Start Material shown
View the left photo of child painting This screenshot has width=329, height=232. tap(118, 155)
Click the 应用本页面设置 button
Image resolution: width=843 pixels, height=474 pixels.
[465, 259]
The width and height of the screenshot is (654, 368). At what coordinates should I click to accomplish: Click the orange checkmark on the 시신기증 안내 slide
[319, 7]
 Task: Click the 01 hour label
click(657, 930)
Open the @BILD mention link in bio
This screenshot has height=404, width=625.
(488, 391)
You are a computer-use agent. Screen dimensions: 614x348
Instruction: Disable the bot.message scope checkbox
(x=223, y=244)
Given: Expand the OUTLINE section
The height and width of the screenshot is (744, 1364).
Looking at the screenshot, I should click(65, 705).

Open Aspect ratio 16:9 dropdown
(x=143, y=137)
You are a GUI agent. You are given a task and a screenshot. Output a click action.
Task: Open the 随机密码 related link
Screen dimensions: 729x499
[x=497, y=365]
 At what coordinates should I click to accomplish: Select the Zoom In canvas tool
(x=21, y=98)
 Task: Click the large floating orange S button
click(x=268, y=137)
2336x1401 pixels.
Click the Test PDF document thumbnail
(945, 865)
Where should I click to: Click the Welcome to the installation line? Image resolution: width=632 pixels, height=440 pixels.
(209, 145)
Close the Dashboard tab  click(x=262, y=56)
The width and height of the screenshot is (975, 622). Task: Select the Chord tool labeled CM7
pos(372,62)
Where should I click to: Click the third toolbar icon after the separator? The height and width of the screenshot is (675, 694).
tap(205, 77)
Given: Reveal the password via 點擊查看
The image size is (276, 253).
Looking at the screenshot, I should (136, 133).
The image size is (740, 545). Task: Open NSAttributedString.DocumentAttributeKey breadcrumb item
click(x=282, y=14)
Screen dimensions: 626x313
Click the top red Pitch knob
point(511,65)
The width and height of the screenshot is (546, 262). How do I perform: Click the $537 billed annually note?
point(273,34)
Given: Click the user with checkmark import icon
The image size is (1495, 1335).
End Material shown
Request
Format every line of the records above as a JSON list of strings, with one string per line and blank lines omitted.

Solution for this exercise
[
  "View the left photo of child painting This screenshot has width=329, height=232. tap(118, 155)",
  "Click the 应用本页面设置 button",
  "Image resolution: width=843 pixels, height=474 pixels.",
  "[465, 259]",
  "The width and height of the screenshot is (654, 368). At what coordinates should I click to accomplish: Click the orange checkmark on the 시신기증 안내 slide",
  "[319, 7]",
  " Task: Click the 01 hour label",
  "click(657, 930)",
  "Open the @BILD mention link in bio",
  "This screenshot has height=404, width=625.",
  "(488, 391)",
  "You are a computer-use agent. Screen dimensions: 614x348",
  "Instruction: Disable the bot.message scope checkbox",
  "(x=223, y=244)",
  "Given: Expand the OUTLINE section",
  "The height and width of the screenshot is (744, 1364).",
  "Looking at the screenshot, I should click(65, 705).",
  "Open Aspect ratio 16:9 dropdown",
  "(x=143, y=137)",
  "You are a GUI agent. You are given a task and a screenshot. Output a click action.",
  "Task: Open the 随机密码 related link",
  "Screen dimensions: 729x499",
  "[x=497, y=365]",
  " At what coordinates should I click to accomplish: Select the Zoom In canvas tool",
  "(x=21, y=98)",
  " Task: Click the large floating orange S button",
  "click(x=268, y=137)",
  "2336x1401 pixels.",
  "Click the Test PDF document thumbnail",
  "(945, 865)",
  "Where should I click to: Click the Welcome to the installation line? Image resolution: width=632 pixels, height=440 pixels.",
  "(209, 145)",
  "Close the Dashboard tab  click(x=262, y=56)",
  "The width and height of the screenshot is (975, 622). Task: Select the Chord tool labeled CM7",
  "pos(372,62)",
  "Where should I click to: Click the third toolbar icon after the separator? The height and width of the screenshot is (675, 694).",
  "tap(205, 77)",
  "Given: Reveal the password via 點擊查看",
  "The image size is (276, 253).",
  "Looking at the screenshot, I should (136, 133).",
  "The image size is (740, 545). Task: Open NSAttributedString.DocumentAttributeKey breadcrumb item",
  "click(x=282, y=14)",
  "Screen dimensions: 626x313",
  "Click the top red Pitch knob",
  "point(511,65)",
  "The width and height of the screenshot is (546, 262). How do I perform: Click the $537 billed annually note?",
  "point(273,34)",
  "Given: Click the user with checkmark import icon",
  "The image size is (1495, 1335)."
]